この本を買ったとき、すでにシリーズは第3巻まで出ていました。
「ばけもの好む中将 平安不思議めぐり」 (集英社文庫)
「ばけもの好む中将 弐 姑獲鳥と牛鬼」 (集英社文庫)
「ばけもの好む中将 参 天狗の神隠し」 (集英社文庫)
時代物だし、怪異はあってもミステリとは違うみたいだし、いつもならスルーする本なのですが、ふと手に取って、表紙袖の作者紹介を見てびっくり。
「また、瀬川ことび名義での著書に『お葬式』『妖霊星』 などがある。」
えっ、瀬川貴次って、瀬川ことびだったの?
瀬川ことびだったら、第6回日本ホラー小説大賞短編賞佳作を表題作とした
「お葬式」 (角川ホラー文庫)
から始まって、
「厄落とし」 (角川ホラー文庫)
「夏合宿」 (角川ホラー文庫)
「7」 (角川ホラー文庫)
と読んでいます。
ホラーなんだか、ユーモアなんだか、かなり特異な作風で、好みでした。
これは、読まねば! そう思って、即購入。
「お葬式」 などのことび名義の作品とはちょっと趣が違いますが、楽しめました。
まずは、若い人向けということだから、かもしれませんが、キャラクターですね。
「生まれもよし、見た目もよしで、なんの不足も不満もないはずなのに、どうして宣能は化け物にこれほど入れあげるのか。

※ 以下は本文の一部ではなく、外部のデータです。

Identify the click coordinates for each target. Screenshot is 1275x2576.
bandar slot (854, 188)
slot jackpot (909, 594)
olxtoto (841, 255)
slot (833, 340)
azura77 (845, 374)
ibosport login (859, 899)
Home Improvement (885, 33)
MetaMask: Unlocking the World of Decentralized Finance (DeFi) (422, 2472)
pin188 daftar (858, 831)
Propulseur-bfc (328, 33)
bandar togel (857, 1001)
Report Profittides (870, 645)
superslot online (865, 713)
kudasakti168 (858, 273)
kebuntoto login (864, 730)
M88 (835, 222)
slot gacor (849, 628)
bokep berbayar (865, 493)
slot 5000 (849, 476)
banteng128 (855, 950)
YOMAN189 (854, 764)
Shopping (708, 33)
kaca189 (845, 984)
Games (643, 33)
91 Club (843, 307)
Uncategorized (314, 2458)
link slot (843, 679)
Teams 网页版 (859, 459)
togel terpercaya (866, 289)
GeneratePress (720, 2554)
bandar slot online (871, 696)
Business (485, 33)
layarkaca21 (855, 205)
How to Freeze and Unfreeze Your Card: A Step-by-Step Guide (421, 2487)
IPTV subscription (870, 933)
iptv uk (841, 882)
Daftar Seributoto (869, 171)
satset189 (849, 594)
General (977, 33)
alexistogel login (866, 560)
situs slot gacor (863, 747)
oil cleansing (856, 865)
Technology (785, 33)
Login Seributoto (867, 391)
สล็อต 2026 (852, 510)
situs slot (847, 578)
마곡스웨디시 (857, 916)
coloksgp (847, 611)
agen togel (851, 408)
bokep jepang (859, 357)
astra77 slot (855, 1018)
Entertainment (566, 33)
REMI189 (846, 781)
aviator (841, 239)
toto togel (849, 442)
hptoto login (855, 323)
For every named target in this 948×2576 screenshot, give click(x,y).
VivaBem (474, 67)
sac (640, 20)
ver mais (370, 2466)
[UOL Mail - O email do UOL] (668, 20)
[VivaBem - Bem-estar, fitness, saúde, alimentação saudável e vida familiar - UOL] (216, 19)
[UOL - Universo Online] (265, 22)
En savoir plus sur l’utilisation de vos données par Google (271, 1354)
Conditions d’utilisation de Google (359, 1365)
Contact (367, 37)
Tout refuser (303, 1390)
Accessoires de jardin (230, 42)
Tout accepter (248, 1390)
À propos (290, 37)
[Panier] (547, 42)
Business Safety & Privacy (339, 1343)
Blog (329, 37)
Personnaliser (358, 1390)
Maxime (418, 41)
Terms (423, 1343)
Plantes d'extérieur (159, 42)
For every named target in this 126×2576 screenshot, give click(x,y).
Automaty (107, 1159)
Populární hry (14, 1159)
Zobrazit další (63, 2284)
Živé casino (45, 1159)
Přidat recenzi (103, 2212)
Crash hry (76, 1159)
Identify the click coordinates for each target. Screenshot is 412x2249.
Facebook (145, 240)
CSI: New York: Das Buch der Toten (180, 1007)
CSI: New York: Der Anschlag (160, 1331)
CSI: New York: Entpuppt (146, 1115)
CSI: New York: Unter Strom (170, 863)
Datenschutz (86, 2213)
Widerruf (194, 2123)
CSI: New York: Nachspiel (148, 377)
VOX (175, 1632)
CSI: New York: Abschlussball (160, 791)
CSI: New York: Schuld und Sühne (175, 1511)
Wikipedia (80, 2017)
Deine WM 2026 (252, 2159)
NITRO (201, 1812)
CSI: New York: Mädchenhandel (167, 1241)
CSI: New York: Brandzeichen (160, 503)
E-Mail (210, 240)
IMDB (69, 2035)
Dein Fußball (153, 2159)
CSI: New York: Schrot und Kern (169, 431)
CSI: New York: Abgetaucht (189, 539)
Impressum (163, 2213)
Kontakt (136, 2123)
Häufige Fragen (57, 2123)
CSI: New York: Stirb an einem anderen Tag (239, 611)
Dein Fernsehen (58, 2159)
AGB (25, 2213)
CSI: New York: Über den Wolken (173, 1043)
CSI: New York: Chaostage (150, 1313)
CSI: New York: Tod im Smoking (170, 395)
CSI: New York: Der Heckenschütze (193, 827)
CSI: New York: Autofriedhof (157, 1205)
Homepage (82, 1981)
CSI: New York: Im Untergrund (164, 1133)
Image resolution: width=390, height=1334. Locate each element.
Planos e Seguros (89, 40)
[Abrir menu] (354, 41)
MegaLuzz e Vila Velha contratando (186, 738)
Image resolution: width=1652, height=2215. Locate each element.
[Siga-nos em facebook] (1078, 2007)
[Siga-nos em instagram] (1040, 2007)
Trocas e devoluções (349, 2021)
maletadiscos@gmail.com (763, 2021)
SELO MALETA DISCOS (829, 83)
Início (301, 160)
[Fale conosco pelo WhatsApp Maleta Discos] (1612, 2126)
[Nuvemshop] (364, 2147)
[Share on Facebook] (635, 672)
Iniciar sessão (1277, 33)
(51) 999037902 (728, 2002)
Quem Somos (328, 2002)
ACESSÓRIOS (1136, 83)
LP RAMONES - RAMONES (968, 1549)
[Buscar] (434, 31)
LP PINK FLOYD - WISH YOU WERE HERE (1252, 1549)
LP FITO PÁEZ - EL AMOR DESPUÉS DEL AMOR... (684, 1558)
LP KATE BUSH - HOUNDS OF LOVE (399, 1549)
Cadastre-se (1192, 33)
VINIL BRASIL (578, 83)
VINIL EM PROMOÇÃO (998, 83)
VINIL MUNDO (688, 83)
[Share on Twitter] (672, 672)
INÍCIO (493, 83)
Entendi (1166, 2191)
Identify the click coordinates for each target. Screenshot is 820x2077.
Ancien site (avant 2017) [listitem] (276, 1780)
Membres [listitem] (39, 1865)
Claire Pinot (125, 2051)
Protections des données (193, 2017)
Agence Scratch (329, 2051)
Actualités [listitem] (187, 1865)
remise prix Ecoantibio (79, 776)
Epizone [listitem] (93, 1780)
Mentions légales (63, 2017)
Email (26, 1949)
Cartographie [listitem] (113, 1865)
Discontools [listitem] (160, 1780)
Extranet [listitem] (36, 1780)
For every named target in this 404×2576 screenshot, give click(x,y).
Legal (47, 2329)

」(134ページ)と宗孝に言われる宣能と、宣能に引っ張りまわされる宗孝の組み合わせがポイントですね。
そして、宗孝の大勢の姉たち。
そして、怪異だ、妖異だといいながら、人間の企みが隠されているのを暴いていくのですから、薄味とはいえ、これはミステリでもあるのです!!
もうちょっと大仕掛けの陰謀だとより楽しめると思いましたが、これはこれでよし、でしょう。
いまのところ、「ばけもの好む中将 四 踊る大菩薩寺院」 (集英社文庫)まで出ているようで、今後のシリーズに期待します。


<蛇足>
わざと現代風の言い回しを登場人物にさせている部分もあって(解説で大矢博子も指摘していますが)、それもまた楽しなのですが、
平安時代の人間が
「とんでもありません」(133ページ、259ページ)
と言うのはまずいと思います。
校正でチェックしてあげればいいのに。